«На траурном митинге выступали три разных человека… Первым был Маленков, вторым — Берия, третьим — Молотов. Различие в тексте речей мне и тогда не бросилось в глаза… Однако та разница, которую сейчас по тексту речей не уловишь (еще как уловишь! —
На этом описании сказались позднейшие настроения Симонова — здесь сомневаться не приходится. Но если бы он дал себе труд сверить свои воспоминания с прямыми текстами речей, то, возможно, не написал бы кое-чего из того, что написал. Ибо как раз по текстам речей разницу в их содержании и направленности уловить не так уж и трудно!
Но вначале я приведу еще одно воспоминание современника событий — автора книги о Маленкове Р. К. Баландина, который пишет:
«…я слушал эти речи по радио. Их текст тотчас улетучился из памяти, но мне показалось, что интонации Маленкова были спокойными, деловыми; Берия говорил с напором и как будто с каким-то торжеством, а у Молотова голос порой дрожал от сдерживаемой скорби».
А вот теперь и я возьму в руки номер «Правды» за 10 марта 1953 года с тремя траурными речами.
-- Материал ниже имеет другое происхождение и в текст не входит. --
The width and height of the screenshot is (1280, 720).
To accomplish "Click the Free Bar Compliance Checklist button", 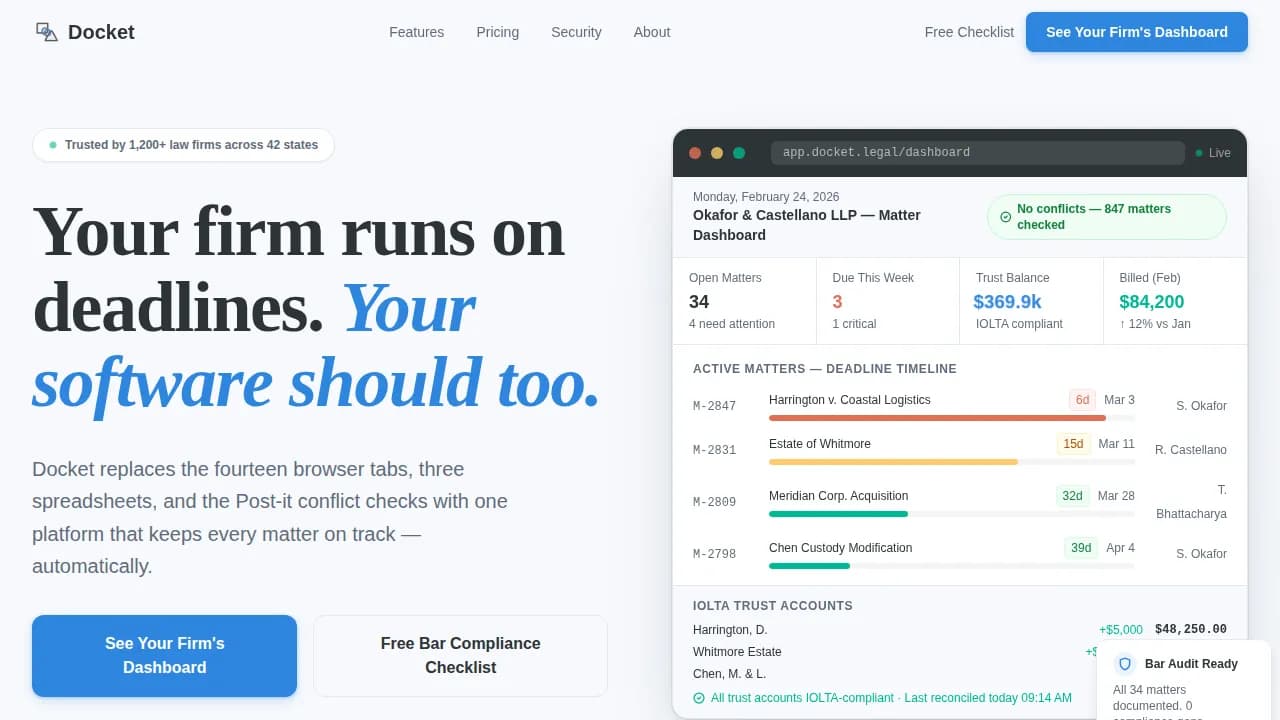I will pos(460,655).
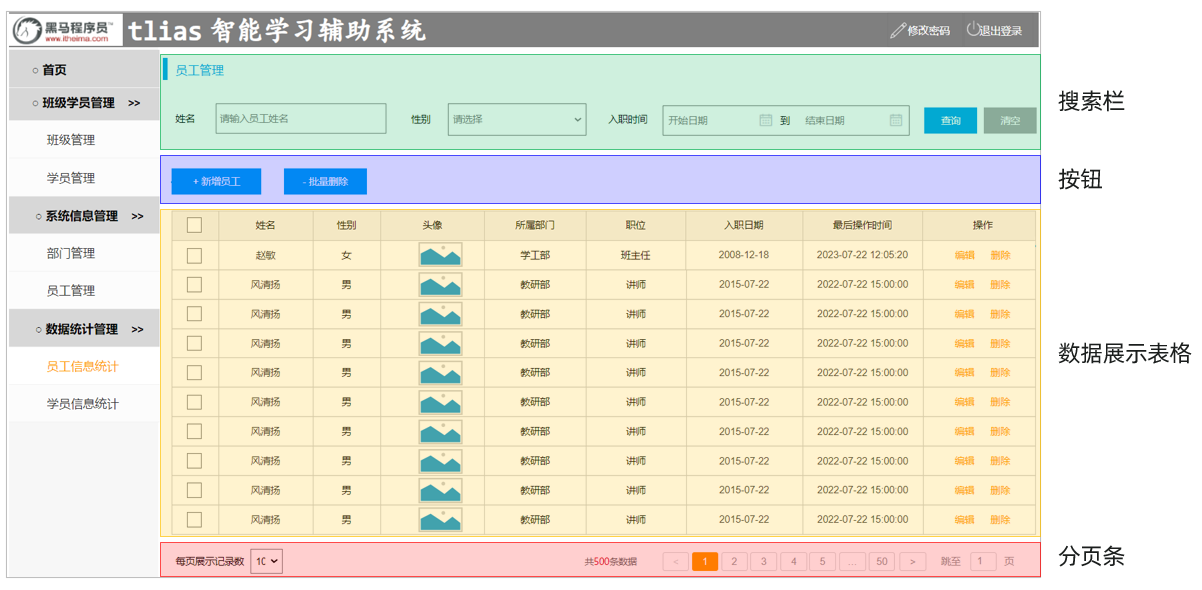Go to the next page arrow
This screenshot has height=590, width=1202.
912,562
На первый взгляд, они действительно мало отличаются друг от друга, поскольку во всех трех хватает общих слов. И это особенно характерно, к слову, именно для речи Молотова. Сталин в 1924 году нашел потрясающие по своей силе слова, чтобы выразить скорбь и свое понимание Ленина, сказав: «Это был горный орел!» Тогда перед гробом Ленина Сталин дал прямую клятву — от имени страны, партии и себя лично — продолжить дело Ленина.
А что же говорилось с трибуны Мавзолея над гробом Сталина?
Я не буду (да и не могу) приводить тогдашние речи полностью, но скажу, что Маленков завершил свою речь так: «Прощай, наш учитель и вождь, наш дорогой друг, родной товарищ Сталин! Вперед, по пути к полному торжеству великого дела Ленина — Сталина!»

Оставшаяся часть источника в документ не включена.